ボクの名前を呼んで
いつか見たデータでは、自分の名前が好きな人は約七割。
当然十割計算なので、逆に嫌いな人は約三割という結果になっている。
「それ、小説を書くのに調べたヤツ?」
学生時代から使用していた作業場は、最早一人暮らし用の部屋に変わり、隣の部屋を更に買って、壁を打ち破ってしまった。
一人で暮らすには広く、一人でも作業をするには丁度いい部屋。
そんな部屋に二人で積み上げられた本に手を伸ばしては、好き勝手に開いていたら、そう聞かれた。
点けっ放しのテレビからは、今話題のキラキラネームについて話されている。
そのキラキラネームの話を聞いて、自分の名前が好きか嫌いかという話を出したのはボクだが。
それに反応したのはお兄さんだ。
「まぁ、そうでもあるし。そうでもない」
「へぇ……」
本を閉じたお兄さんがボクを見て、煙草吸っていい?と聞いてくる。
なるべく室内では吸って欲しくないが、仕方なく立ち上がりキッチンに置かれてある灰皿を取りに行く。
残念ながらボクは学生の頃から、煙草もお酒も手を付けたことがなく、それは成人してからも変わらない。

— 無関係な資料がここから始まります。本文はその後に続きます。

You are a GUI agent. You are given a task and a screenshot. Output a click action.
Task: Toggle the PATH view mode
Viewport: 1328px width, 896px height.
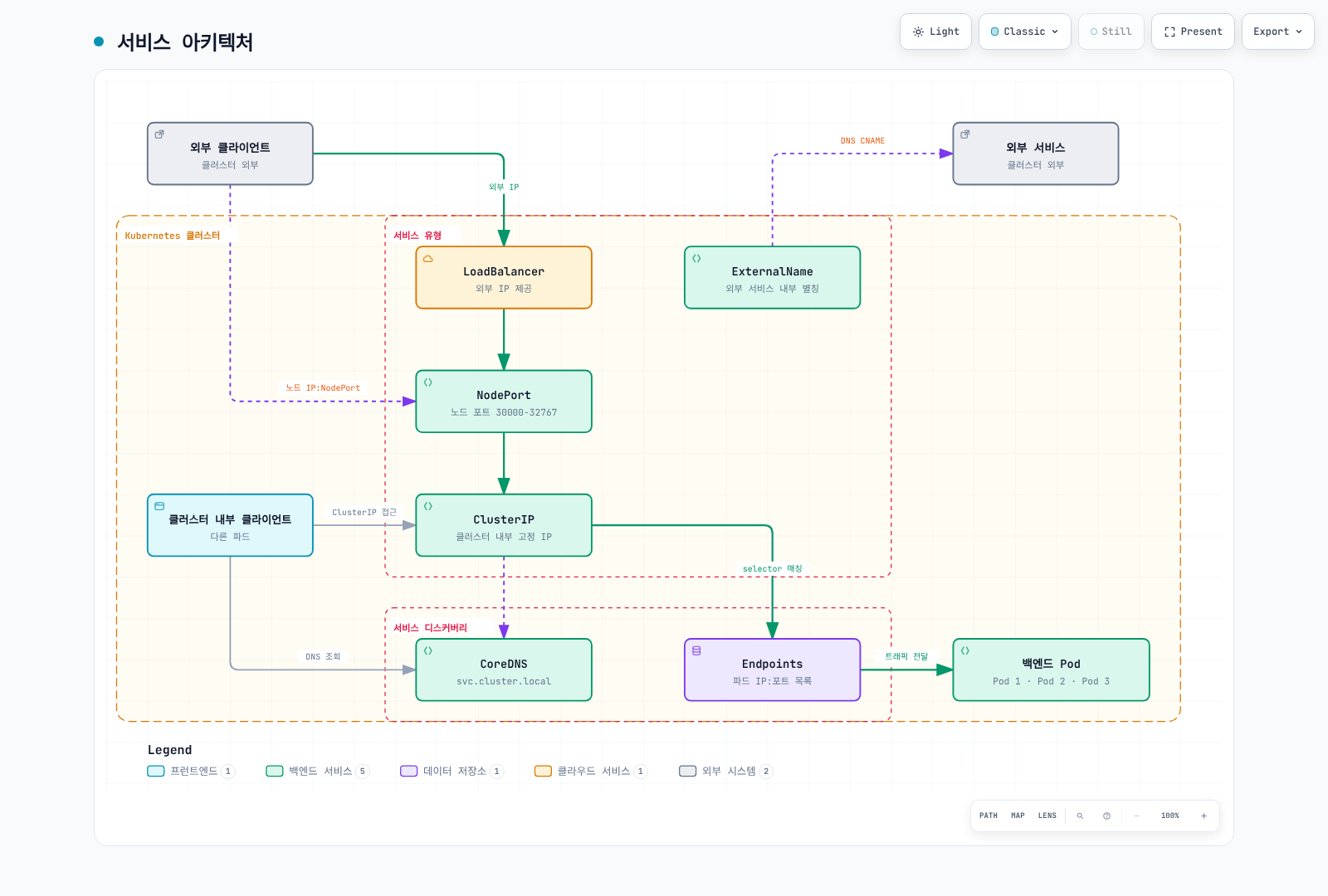(989, 816)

逆にお兄さんは学生の頃から、煙草もお酒も手を付けていたらしいので素行不良だ。
「お酒は節度を守ればいいと思うけど、煙草は止めた方が良いんじゃないっすかねぇ」
ゴトン、と音を立ててガラスで出来た灰皿をローテーブルの上に置く。
お兄さんはサンキュ、なんて言いながらポケットから煙草とジッポーを取り出す。
鈴蘭の彫られたジッポーはまだ健在らしい。
出会った頃から変わらない金髪も似合ってはいるが、黒も見てみたいと思う。
煙草をくわえながらジッポーを開けて火を付けるお兄さんを眺めながら、ボクもボクで読み掛けの本に栞を挟んだ。
お兄さんお兄さんなんて呼んではいるが、決してボクのお兄さんでもなければ、幼馴染みのお兄さんでもない。
普通に普通の赤の他人だ。
学生の頃にたまたま公園で会って、話すようになって、一度は会わなくなったが、偶然に偶然が重なっての再会。
あー、ベタベタ。
創作のことばかりが頭の中に詰まっているボクとしては、その再会は物語的に酷くベターな展開であり、こうして未だに会っては喋る関係もベターだ。
どこのドラマだよ、なんて思いながら揺れる白濁色の煙を眺めた。
「てか、俺、チビちゃんの名前知らんわ」
「うん。だってボクもお兄さんの名前知らんもん」
昔もこんな話をした。
ボクのことを名前で呼ぶ人は限られていて、学生の頃なんて、あだ名が広まり過ぎて本名を忘れられていたくらいだ。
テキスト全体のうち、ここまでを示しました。